Kekhawatiran koalisi masyarakat sipil atas pembubaran tim tersebut adalah adanya preseden untuk menghindari keterbukaan dan transparansi di sektor industri ekstraktif yang sudah dijalankan selama ini.
”Dengan dibubarkannya tim ini, ada potensi tata kelola industri ekstraktif Indonesia makin tertutup. Tak menutup kemungkinan penerimaan pajak dan nonpajak untuk negara sulit meningkat lantaran transparansi yang sulit diawasi,” ujar Maryati saat dihubungi di Jakarta, Jumat (24/7/2020).
Maryati menambahkan, inisiatif yang dilakukan Tim Transparansi Industri Ekstraktif di masa lalu terbukti dapat meningkatkan kepatuhan perusahaan di sektor industri ekstraktif dalam hal pembayaran pajak dan royalti lantaran laporannya dibuka kepada publik.
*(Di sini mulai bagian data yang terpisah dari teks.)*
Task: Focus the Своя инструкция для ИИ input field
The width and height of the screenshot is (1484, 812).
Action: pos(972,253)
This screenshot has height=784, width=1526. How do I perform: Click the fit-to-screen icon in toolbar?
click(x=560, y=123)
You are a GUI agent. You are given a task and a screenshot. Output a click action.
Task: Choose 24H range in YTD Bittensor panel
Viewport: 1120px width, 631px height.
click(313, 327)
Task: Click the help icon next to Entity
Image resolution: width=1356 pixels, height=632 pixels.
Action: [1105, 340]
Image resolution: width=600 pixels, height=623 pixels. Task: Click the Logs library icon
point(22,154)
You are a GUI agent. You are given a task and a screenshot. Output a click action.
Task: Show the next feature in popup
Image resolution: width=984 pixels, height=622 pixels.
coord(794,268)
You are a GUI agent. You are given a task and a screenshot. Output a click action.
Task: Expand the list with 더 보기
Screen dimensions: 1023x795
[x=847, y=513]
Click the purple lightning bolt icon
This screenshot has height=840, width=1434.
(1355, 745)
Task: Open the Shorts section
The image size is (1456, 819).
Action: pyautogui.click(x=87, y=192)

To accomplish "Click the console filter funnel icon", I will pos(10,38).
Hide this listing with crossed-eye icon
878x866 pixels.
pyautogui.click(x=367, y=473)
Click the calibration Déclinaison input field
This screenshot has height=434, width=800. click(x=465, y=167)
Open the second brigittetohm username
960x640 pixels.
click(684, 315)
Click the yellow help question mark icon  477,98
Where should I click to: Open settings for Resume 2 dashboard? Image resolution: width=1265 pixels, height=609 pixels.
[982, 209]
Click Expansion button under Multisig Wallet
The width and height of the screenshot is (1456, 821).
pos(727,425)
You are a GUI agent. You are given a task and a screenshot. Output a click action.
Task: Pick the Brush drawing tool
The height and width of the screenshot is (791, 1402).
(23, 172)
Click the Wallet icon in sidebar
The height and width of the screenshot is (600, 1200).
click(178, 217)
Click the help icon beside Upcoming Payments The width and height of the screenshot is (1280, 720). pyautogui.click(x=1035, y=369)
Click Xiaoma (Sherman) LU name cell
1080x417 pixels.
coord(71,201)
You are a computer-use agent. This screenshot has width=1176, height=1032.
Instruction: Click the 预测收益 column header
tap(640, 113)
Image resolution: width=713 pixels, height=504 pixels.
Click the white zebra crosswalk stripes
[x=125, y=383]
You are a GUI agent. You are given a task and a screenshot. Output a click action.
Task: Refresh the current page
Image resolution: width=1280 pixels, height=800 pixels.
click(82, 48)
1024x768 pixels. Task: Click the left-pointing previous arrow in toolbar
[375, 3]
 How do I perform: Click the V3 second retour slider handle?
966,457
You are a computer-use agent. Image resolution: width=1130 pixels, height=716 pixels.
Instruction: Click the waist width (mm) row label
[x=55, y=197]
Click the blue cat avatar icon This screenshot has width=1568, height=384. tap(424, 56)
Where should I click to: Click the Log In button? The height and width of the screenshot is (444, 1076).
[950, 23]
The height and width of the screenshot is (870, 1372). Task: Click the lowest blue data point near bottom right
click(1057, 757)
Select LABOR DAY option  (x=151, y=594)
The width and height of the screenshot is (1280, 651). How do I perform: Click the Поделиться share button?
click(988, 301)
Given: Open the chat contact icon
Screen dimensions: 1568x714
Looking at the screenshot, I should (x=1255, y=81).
Transparansi juga mampu mencegah pengelakan pajak yang menjadi salah satu sebab rendahnya rasio pajak di Indonesia terhadap produk domestik bruto nasional.
Transparan semakin kuat
Direktur Eksekutif Institute for Essential Services Reform (IESR) Fabby Tumiwa, yang pernah duduk di dewan Extractive Industries Trancparency Initiative (EITI) di tingkat internasional, berpendapat, keputusan pembubaran tim seakan-akan menunjukkan komitmen yang rendah dari pemerintah dalam hal keterbukaan tata kelola industri migas dan tambang di Indonesia. Padahal, katanya, Indonesia sudah bersusah payah agar bisa diterima sebagai negara yang terbuka dan transparan dalam hal tata kelola industri ekstraktifnya pada 2010.
”Keterbukaan dan transparansi menjadi kunci untuk mendorong investasi sekaligus membangun kepercayaan publik,” ujar Fabby.
Erry Riyana Hardjapamekas, unsur pimpinan Komisi Pemberantasan Korupsi 2003-2007, dalam keterangan resminya, menyatakan, semakin transparan sektor industri ekstraktif di Indonesia, maka pencegahan korupsi di sektor ini makin kuat. Dari sudut pandang investor, industri tersebut akan kian dipercaya lantaran kepatuhannya menunaikan kewajiban keuangan kepada negara.
Dari data KPK, lebih dari 10.000 IUP yang ada di Indonesia, sekitar 90 persen tidak menyetorkan dana jaminan reklamasi lahan, 70 persen tidak membayar pajak dan royalti, serta 36 persen tidak memiliki NPWP.
”Jika memang fungsi dan tugas EITI dilimpahkan ke Kementerian Energi dan Sumber Daya Mineral dan Kementerian Keuangan, sebaiknya standar-standar transparansi dan keterbukaan yang berlaku secara internasional tetap dipatuhi dan dijalankan,” ujar Erry.
KPK pernah mengungkapkan data kejanggalan di sektor tata kelola pertambangan di Indonesia sejak 2014. Kejanggalan itu berupa kewajiban perusahaan pemegang izin usaha pertambangan (IUP) yang tak dijalankan. Dari data KPK, lebih dari 10.000 IUP yang ada di Indonesia, sekitar 90 persen tidak menyetorkan dana jaminan reklamasi lahan, 70 persen tidak membayar pajak dan royalti, serta 36 persen tidak memiliki nomor pokok wajib pajak (NPWP).
Tahun ini, penerimaan negara bukan pajak (PNBP) sektor pertambangan mineral dan batubara ditargetkan Rp 44,4 triliun atau nyaris tak jauh beda dengan perolehan pada tahun lalu yang sebesar Rp 44,8 triliun. Pada 2018, PNBP sektor mineral dan batubara sebesar Rp 49,6 triliun. Target PNBP tahun ini diperkirakan sulit tercapai lantaran harga komoditas batubara yang rendah sejak awal tahun akibat pandemi Covid-19.